● What this task involves:
Pictures must be left out. Retype exactly the lines from the one containing "Given: Click the" through the last line of the records below.

● Extracted information:
╭──
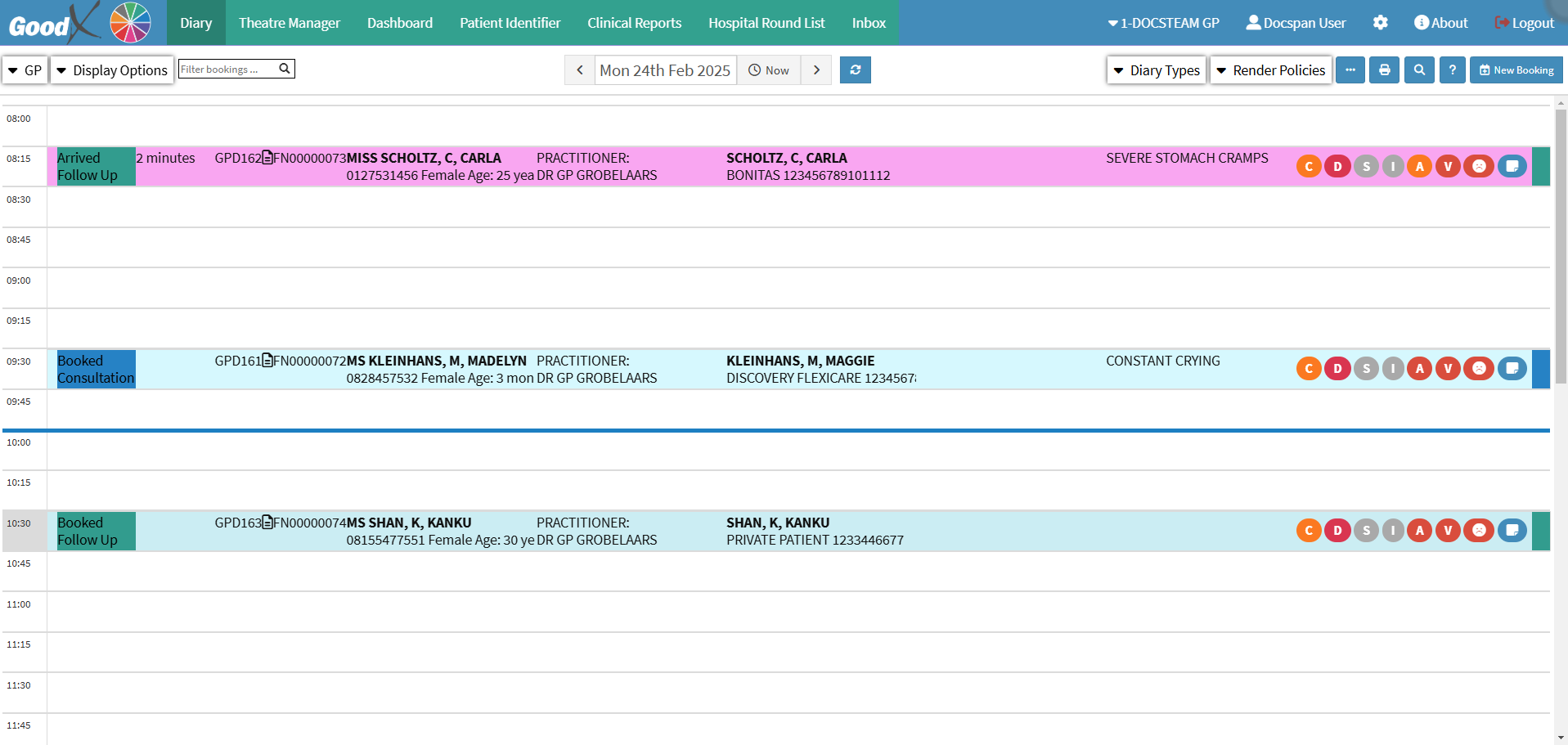1568x745 pixels.
Task: Click the sad face icon on Kleinhans booking
Action: coord(1478,369)
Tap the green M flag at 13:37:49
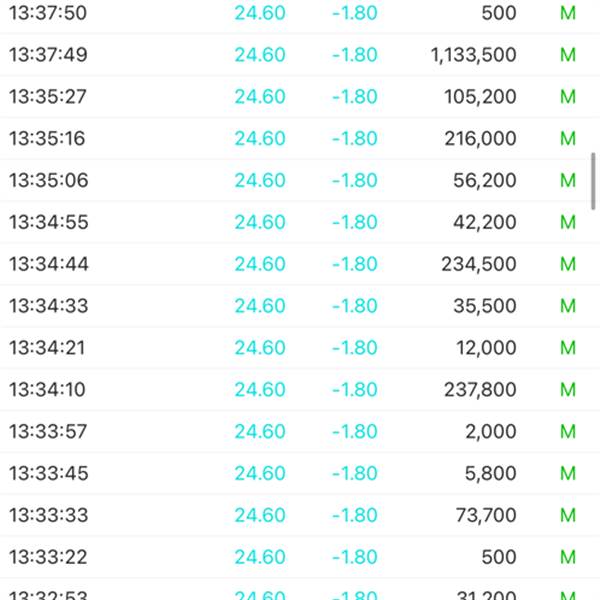The image size is (600, 600). coord(568,55)
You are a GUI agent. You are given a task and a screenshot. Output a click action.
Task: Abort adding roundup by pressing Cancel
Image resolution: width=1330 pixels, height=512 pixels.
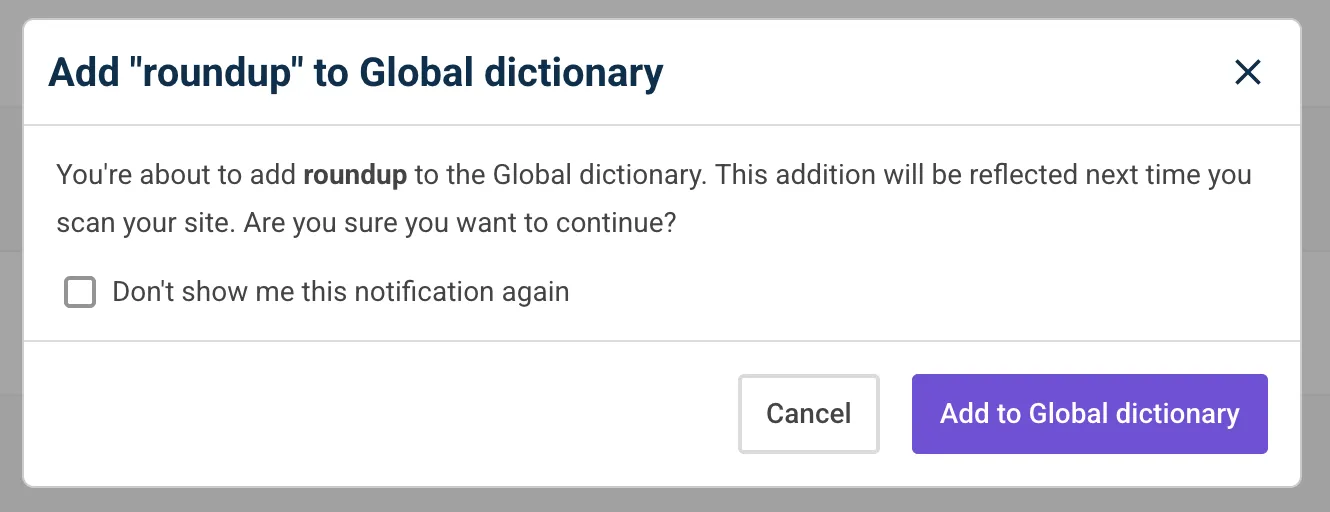coord(808,414)
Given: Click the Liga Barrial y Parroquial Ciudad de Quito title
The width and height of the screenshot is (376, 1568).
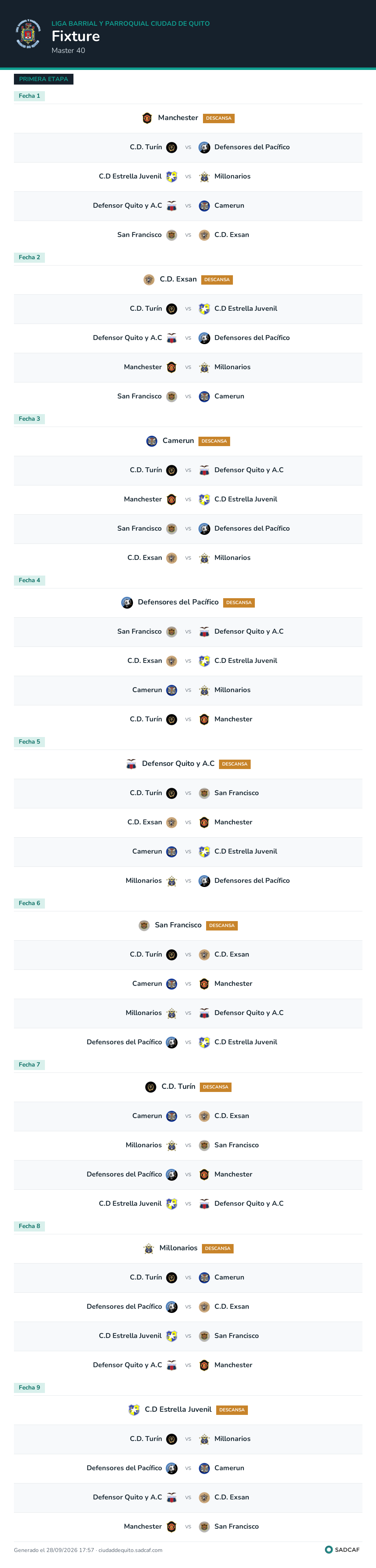Looking at the screenshot, I should click(x=131, y=24).
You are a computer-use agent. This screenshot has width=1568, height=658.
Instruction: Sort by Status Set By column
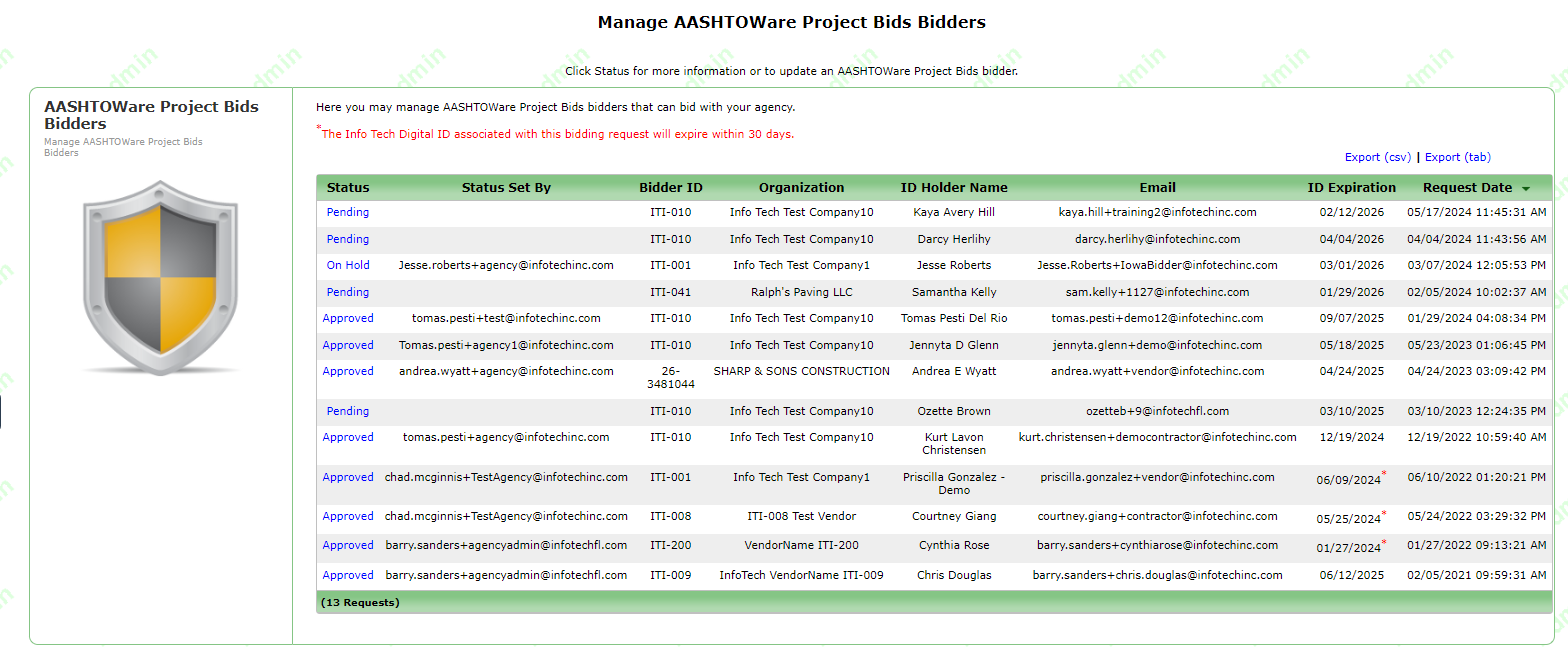point(506,188)
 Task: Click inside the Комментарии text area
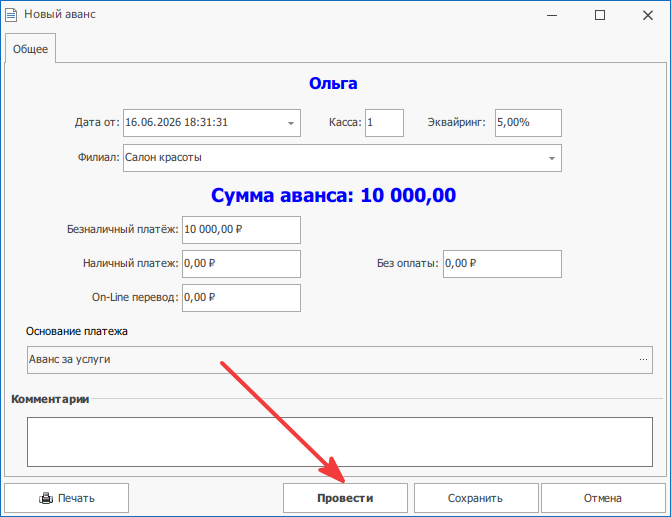click(340, 442)
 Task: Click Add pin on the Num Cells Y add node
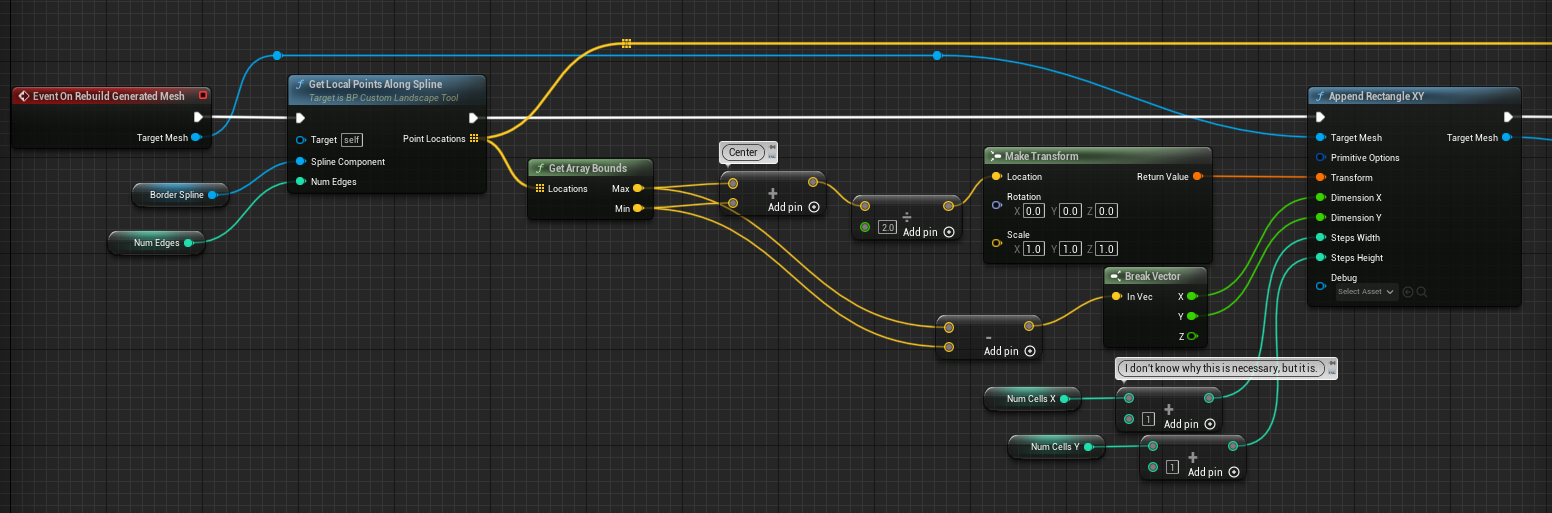(x=1213, y=472)
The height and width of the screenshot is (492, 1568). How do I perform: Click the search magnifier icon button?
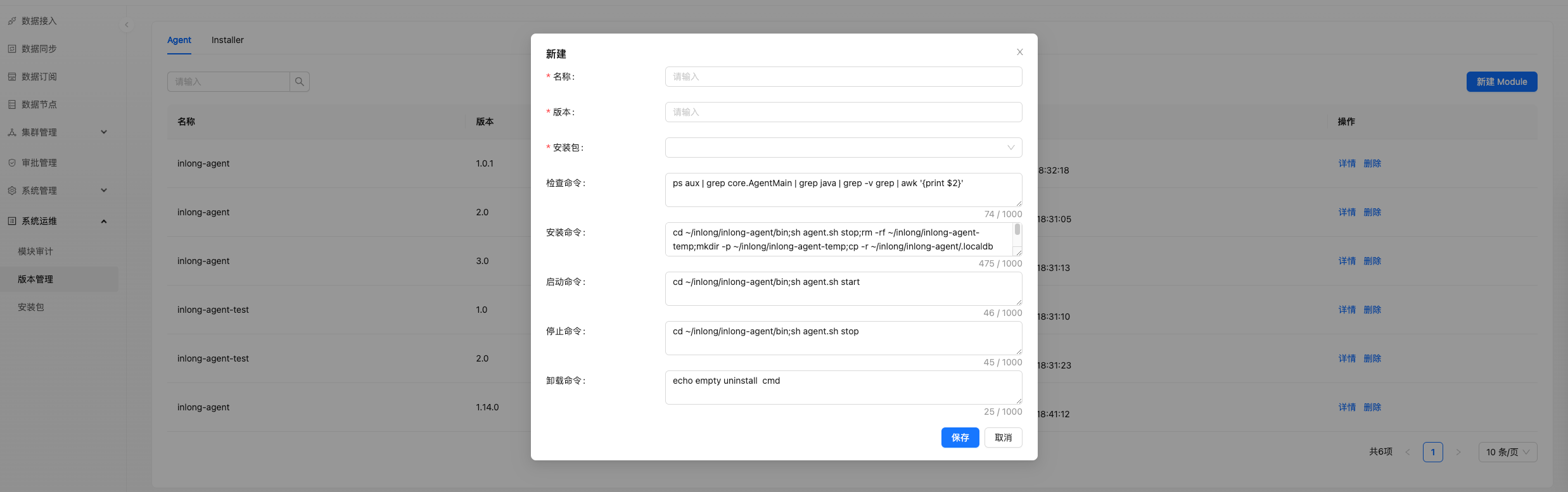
╰──
● Exercise response:
Given: Click the Liga Barrial y Parroquial Ciudad de Quito title
The width and height of the screenshot is (376, 1568).
Looking at the screenshot, I should click(x=131, y=24).
You are a computer-use agent. This screenshot has width=1568, height=658.
Instruction: Sort by Status Set By column
point(506,188)
 Task: Click inside the Комментарии text area
click(340, 442)
 Task: Click Add pin on the Num Cells Y add node
(x=1213, y=472)
The height and width of the screenshot is (492, 1568). How do I perform: Click the search magnifier icon button?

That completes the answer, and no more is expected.